Svolgimento del processo

Il Tribunale di Napoli, con ordinanza in data 24 giugno 2010, in sede di riesame di decreto di sequestro preventivo, ai sensi dell’art. 321 c.p.p. e della L. n. 306 del 1992, art. 12 sexies, adottato dal G.I.P. dello stesso Tribunale il 21 maggio 2010, nei confronti, tra gli altri di D.B.N., C.A., D.B. G., D.G., annullava in parte il suddetto decreto, con riferimento ad un immobile appartenente a C.A., e lo confermava per la restante parte concernente altri beni analiticamente elencati.
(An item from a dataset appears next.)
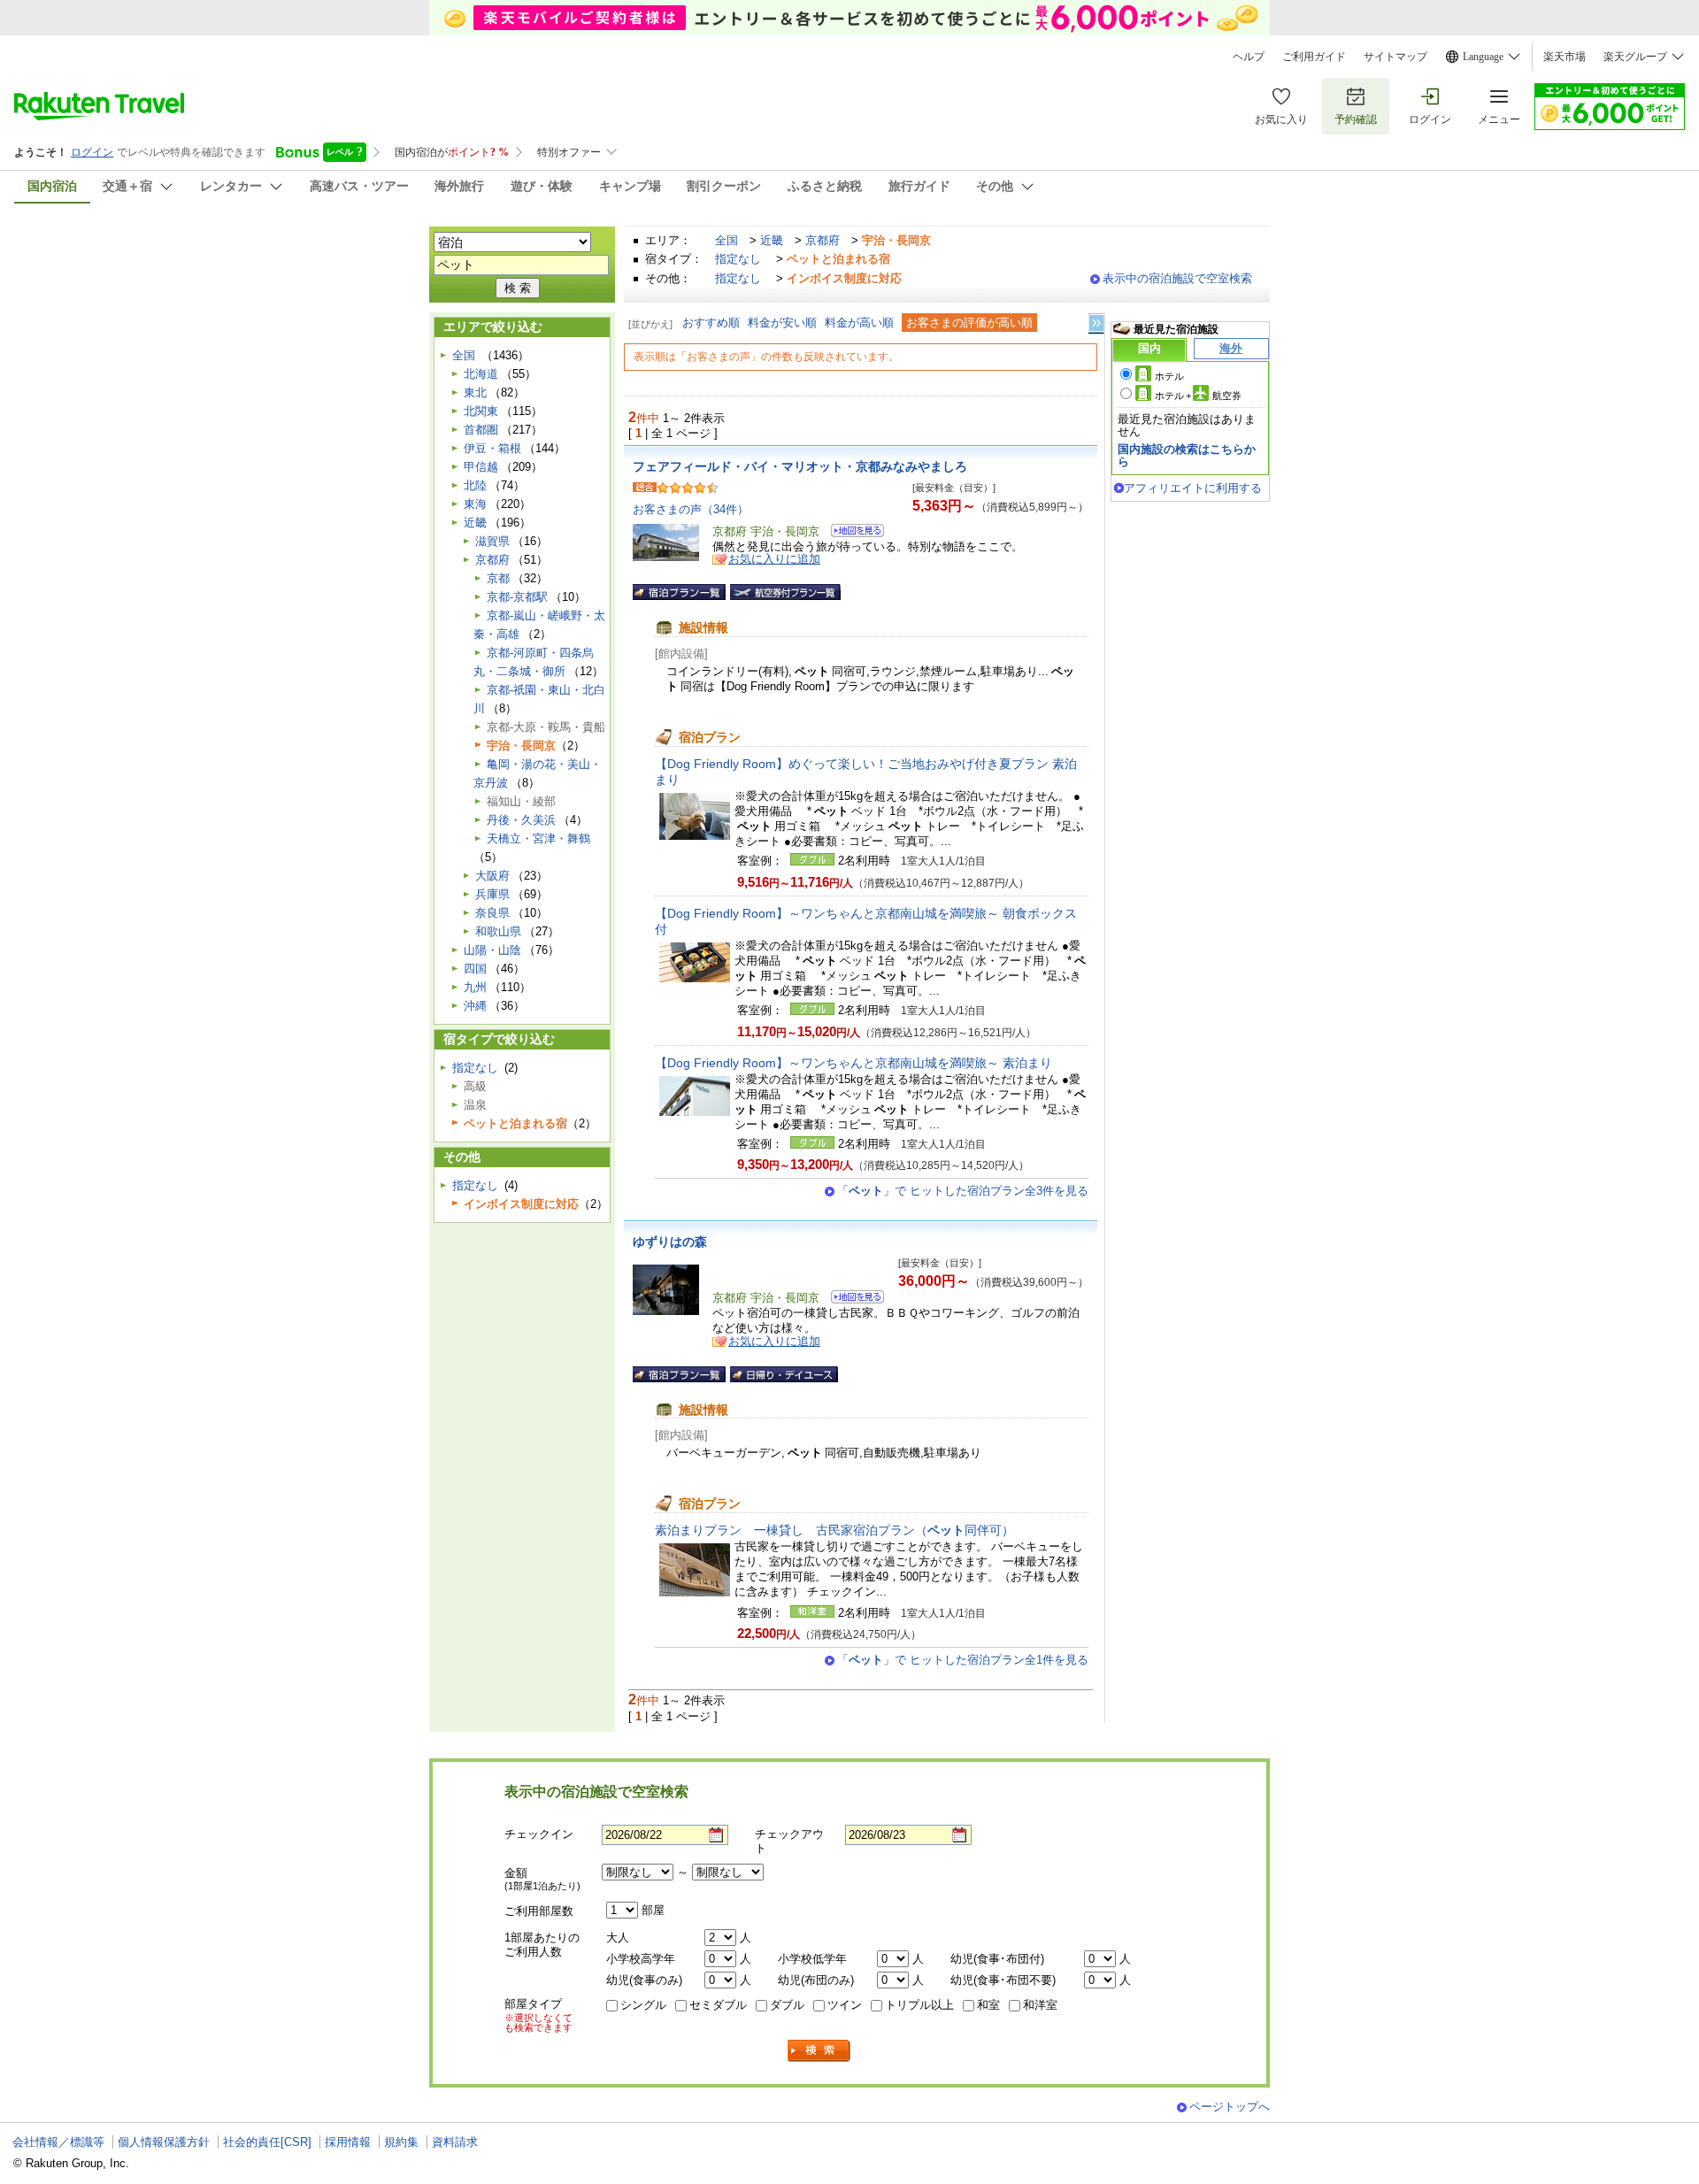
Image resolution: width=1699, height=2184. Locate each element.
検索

Il Tribunale osservava, in primo luogo, che il G.I.P. distrettuale aveva applicato a numerosi indagati, tra i quali D.B.N., la misura cautelare della custodia in carcere in relazione al reato di cui all’art. 513 bis c.p., aggravato dal D.L. n. 152 del 1991, art. 7, perchè, in accordo tra loro e con la partecipazione di vari clan camorristi e mafiosi, in particolare il D.B.N. quale referente, nel settore del trasporto su gomma dei prodotti ortofrutticoli, dell’articolazione territoriale dell’associazione mafiosa "Cosa Nostra" denominata "Ercolano Santapaola", assoggettavano le attività di accesso e, quindi, di carico, scarico e trasporto di ortofrutta alle regole monopolistiche fissate dalle organizzazioni criminali, imponendo quale ditta che doveva effettuare il trasporto su gomma dei prodotti ortofrutticoli sulle tratte da (OMISSIS) verso la Campania, il Lazio e altre zone del territorio nazionale, la "Paganese Trasporti snc" ovvero altra ditta designata dalla P., in accordo, tra gli altri, con D.B.N..
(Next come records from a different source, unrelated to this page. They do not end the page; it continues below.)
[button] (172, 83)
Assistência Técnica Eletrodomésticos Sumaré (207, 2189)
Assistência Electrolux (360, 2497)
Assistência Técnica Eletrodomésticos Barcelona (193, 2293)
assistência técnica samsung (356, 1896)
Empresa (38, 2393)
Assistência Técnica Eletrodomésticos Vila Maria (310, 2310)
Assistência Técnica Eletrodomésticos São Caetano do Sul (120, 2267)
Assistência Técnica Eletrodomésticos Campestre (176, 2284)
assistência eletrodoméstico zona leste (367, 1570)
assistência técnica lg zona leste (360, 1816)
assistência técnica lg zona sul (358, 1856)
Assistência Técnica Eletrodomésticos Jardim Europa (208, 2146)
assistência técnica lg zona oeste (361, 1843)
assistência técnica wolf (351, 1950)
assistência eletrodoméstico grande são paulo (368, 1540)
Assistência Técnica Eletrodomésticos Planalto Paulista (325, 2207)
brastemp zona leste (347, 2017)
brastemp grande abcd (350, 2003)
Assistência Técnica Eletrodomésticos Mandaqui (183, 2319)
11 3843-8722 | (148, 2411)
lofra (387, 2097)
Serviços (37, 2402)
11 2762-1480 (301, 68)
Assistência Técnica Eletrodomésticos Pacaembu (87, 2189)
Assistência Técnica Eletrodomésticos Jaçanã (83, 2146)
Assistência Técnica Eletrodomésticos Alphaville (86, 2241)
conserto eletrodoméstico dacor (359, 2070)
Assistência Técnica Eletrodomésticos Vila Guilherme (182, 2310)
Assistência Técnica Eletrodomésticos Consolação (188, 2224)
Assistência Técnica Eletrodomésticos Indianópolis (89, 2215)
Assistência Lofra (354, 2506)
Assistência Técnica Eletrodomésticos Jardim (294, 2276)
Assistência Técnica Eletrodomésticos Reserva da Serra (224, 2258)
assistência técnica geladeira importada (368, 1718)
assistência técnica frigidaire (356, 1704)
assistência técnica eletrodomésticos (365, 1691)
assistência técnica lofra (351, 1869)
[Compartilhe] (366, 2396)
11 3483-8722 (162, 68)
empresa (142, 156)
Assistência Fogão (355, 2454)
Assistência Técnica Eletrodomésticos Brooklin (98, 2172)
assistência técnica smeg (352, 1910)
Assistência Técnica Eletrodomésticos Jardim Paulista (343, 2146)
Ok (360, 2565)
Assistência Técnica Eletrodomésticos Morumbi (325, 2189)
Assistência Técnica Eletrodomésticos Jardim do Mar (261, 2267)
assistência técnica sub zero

Non vi era, invece, richiesta di misura cautelare nei confronti di C.A., moglie di D.B.N., indagata per il delitto di cui alla L. n. 306 del 1992, art. 12 quinques.
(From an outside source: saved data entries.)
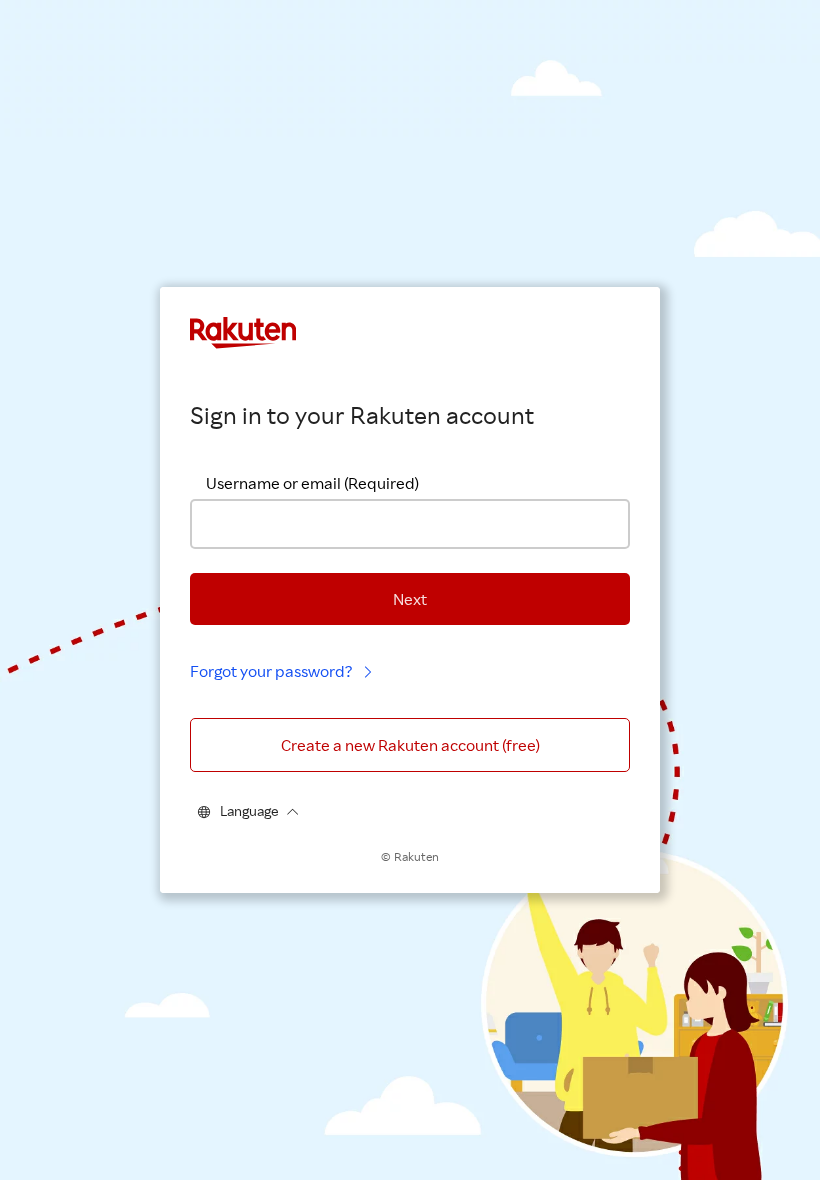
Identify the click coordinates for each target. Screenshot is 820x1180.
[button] (410, 599)
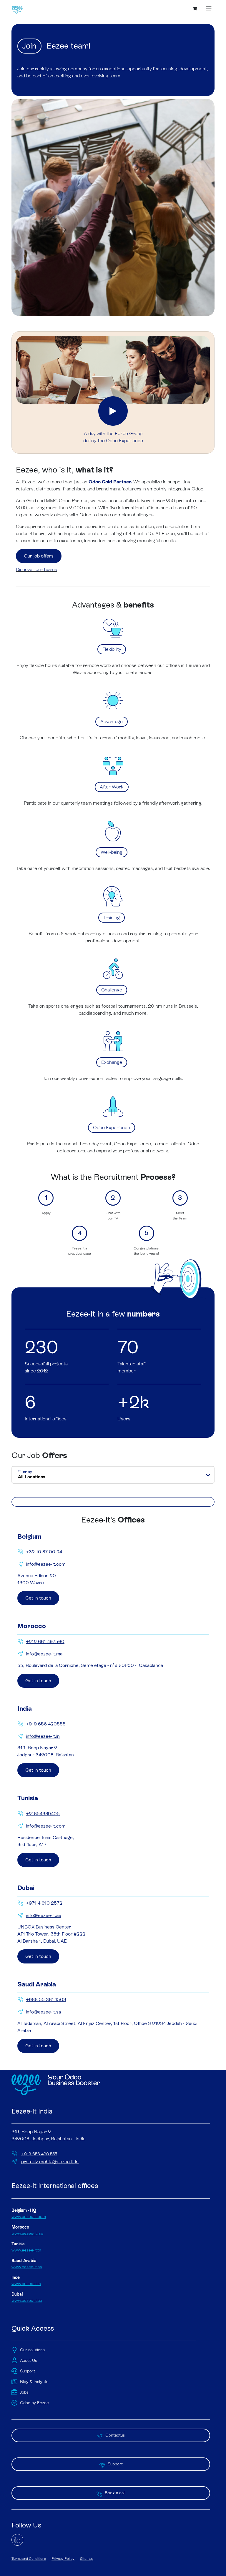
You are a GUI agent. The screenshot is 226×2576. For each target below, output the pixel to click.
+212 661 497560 (45, 1641)
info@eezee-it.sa (43, 2012)
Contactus (115, 2435)
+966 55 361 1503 (46, 1999)
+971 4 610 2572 (44, 1903)
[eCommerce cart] (194, 8)
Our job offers (39, 556)
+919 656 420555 (46, 1724)
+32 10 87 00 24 (44, 1552)
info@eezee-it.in (43, 1736)
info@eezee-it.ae (43, 1915)
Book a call (115, 2492)
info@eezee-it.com (45, 1564)
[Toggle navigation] (209, 8)
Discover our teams (36, 569)
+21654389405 (43, 1813)
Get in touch (38, 1598)
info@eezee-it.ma (44, 1654)
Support (115, 2464)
Il Tribunale osserva che il presupposto del fumus boni iuris è assorbito dalla conferma da parte del Tribunale del riesame dell’ordinanza di applicazione di misura cautelare personale nei confronti di D.B.N., così che gli elementi accusatori appaiono tali da consentire di ritenere altamente probabile la condanna dell’indagato in ordine al reato a lui ascritto, presupposto per la confisca obbligatoria dei beni sottoposti a vincolo, nonchè per l’adozione del sequestro preventivo. Il Tribunale, quindi, dopo un analitico esame della documentazione in atti, compresa quella prodotta dalla difesa, e del contenuto delle intercettazioni, concludeva nel senso che le allegazioni difensive non sconfessavano la valutazione di sproporzione tra i beni in sequestro e il reddito prodotto dall’indagato e dal suo nucleo familiare nel periodo cui si riferiscono gli acquisti di beni immobili e le partecipazioni in società, mentre rimaneva confermata, in particolare con riferimento alla moglie dell’indagato, la fittizietà della intestazione di quote societarie, non essendo mai emerso un ruolo gestionale della C. nelle aziende.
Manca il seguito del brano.